Нет, не эти запахи Елисею нужны.
Другие.
Вот он идет по следу. По своему следу… и не только по своему. Лошади и люди, каждый свою метку на дороге оставляет, да ей не впервой, ей даже в радость, что прошли они. Дороги для того и созданы… А вот и развилка, на которой он, Елисей, человеком будучи, попрощался с братом.
Вот след Еремин.
Коня гнал, не жалел… Зря, так далеко не уйти, падет конь, и тогда что? Поберег бы… Вот и перевел на широкую рысь. А мили через две и шагом идти позволил. От коня пахло усталостью, от Еремы… от Еремы плохо.
И волчья часть заскулила, не желая идти по следу.
Но разве Елисей мог себе позволить отступить? Он постоял над следом сапога, четким и ясным, будто нарочно оставленным в мокрой глине, раздумывая, как поступить.
Вернуться?
Рассказать Архипу Полуэктовичу?
Все одно тайны вскоре перестанут тайнами быть, так для чего маяться?
— А я уж заждался, братец дорогой. — Ерема сидел на поваленной березе. Левую ногу согнул, правую свесил. Покачивает.

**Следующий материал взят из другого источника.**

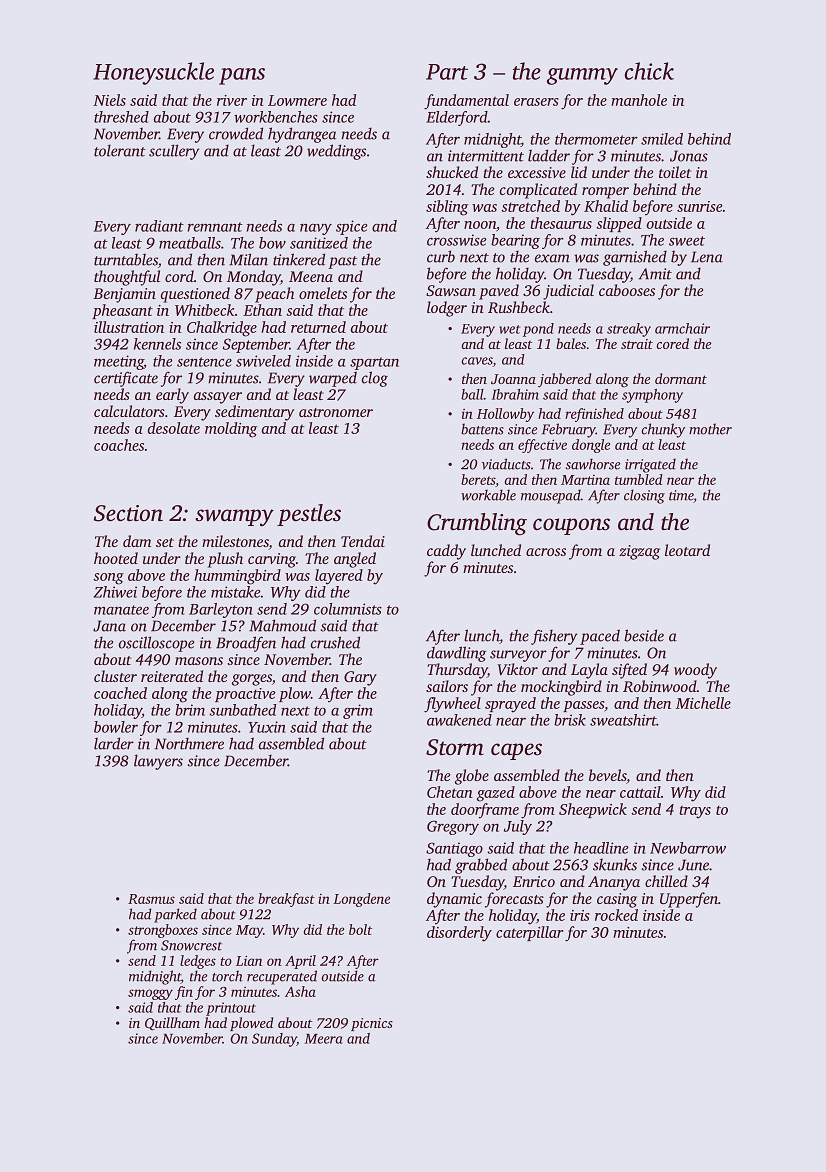  What do you see at coordinates (274, 1040) in the screenshot?
I see `Sunday` at bounding box center [274, 1040].
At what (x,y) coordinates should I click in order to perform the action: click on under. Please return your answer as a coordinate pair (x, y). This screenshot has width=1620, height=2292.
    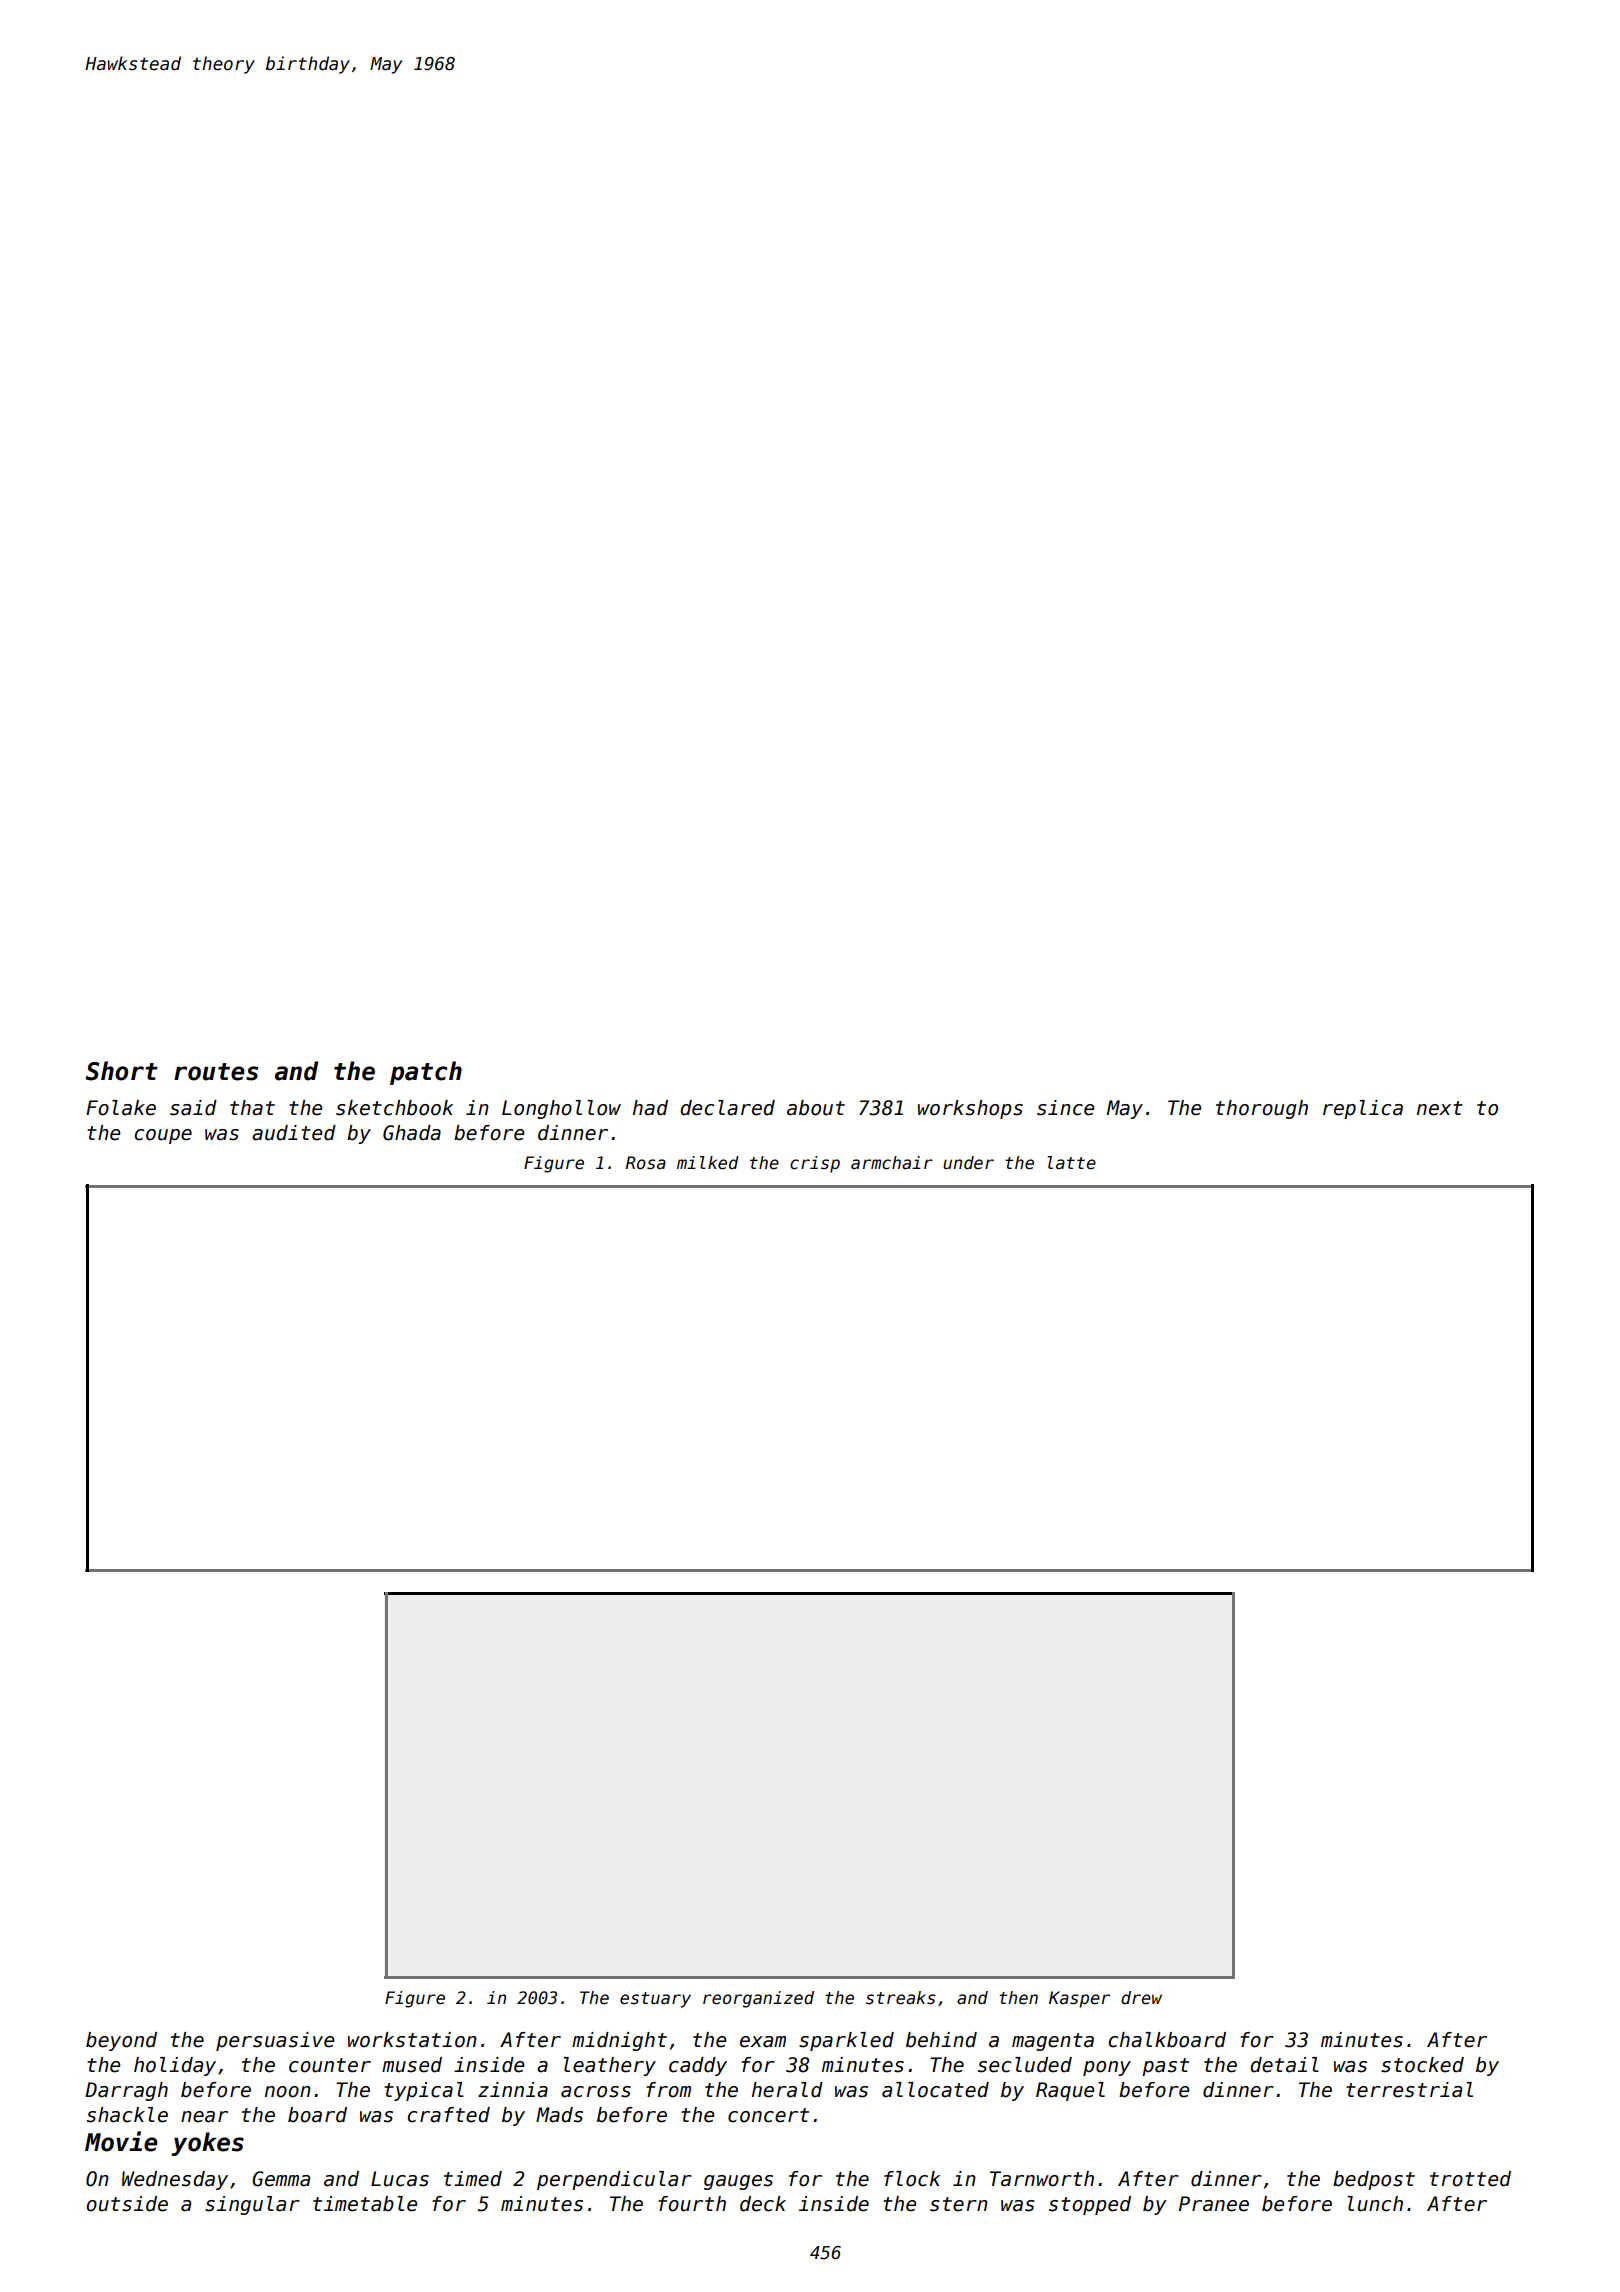
    Looking at the image, I should click on (968, 1163).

В руке — ветка-хлыст, которой Ерема по голенищу сапога, в глине измазанного, хлопает. — Ну здравствуй, что ли. Обниматься не стану, извини. Может, обернешься? С человеком как-то проще разговаривать.
Елисей покачал головой.
Может, и проще.
Да только и обмануть человека легче, чем волка.
— Экий ты, братец, неподатливый. — Ерема укоризненно поцокал языком.
Не Ерема.
Тело его.
Обличье.
А вот запах изменился, едва уловимо, но…
— Не поверил, значит? — Оно и не думало скрываться, голову наклонило, уставилось чужими равнодушными глазами. — Знаешь, как-то в прежней жизни не получалось у меня сталкиваться с волкодлаками… живьем чтобы… Дохлых-то привозили. Мне они представлялись тварями, разумом не обремененными. Да, живучие, хитрые… Но в конечном счете тупые… Может, просто умные на вилы не попадались, а?
Елисей заворчал глухо.
— Да, да… понимаю, беседа получается несколько односторонней, хотя вопросов у тебя много накопилось. Например, чем вы заслужили такое? Ничем. Увы, ситуация такова, что сам я являюсь ее заложником.
Веточка хлестанула по ладони, сбивая комара.
— Я делал то, что было велено. А кем велено, о том сказать не могу, хотя, поверь, с превеликим удовольствием снял бы с этого человека шкуру. Может, все-таки обернешься? Клянусь, не трону…
Елисей ответил коротким рыком.
— Да, да… братцу твоему я тоже клялся. И заметь, клятву исполнил! Я провел обряд… да, провел, в точности как было писано. Интересная магия, соединяет в себе и традиционные практики, и слегка — рунопись, и кое-что иное. Главное — обряд удался, верно?
Ерема спрыгнул.
И двигался он иначе. Легче. Мягче.
— Не переживай, он жив. Я просто поставил на нем метку, которая позволила мне занять это тело. Ты бы знал, до чего неудобно это. Пока приспособишься, обживешь… Новое тело натирает, куда там сапогам. И еще душенька вечно недовольна. Вот братца твоего взять. Сам дурак. А мечется. Страдает… И кому это надобно? Точно не мне. И назад возвращаться — не вариант. Не один он такой умный. Ты присядь, Елисеюшка… или как тебя звать? Не говорит… Вцепился, будто те имена и вправду хоть что-то да значат. Раскрою тебе, это всего-навсего поверье дурное, что, зная имя, матерью данное, можно вред причинить.
Он оскалился.
Ерема никогда не улыбался вот так, чтобы улыбка была страшной. И ветка в руке хрустнула, переламываясь.
— Вред можно и без имени причинить. Это дело недолгое… Присядь, сказал.
И Елисей сел.
Он и сидя в горло вцепится.
Или нет? Это ведь Еремино горло тоже.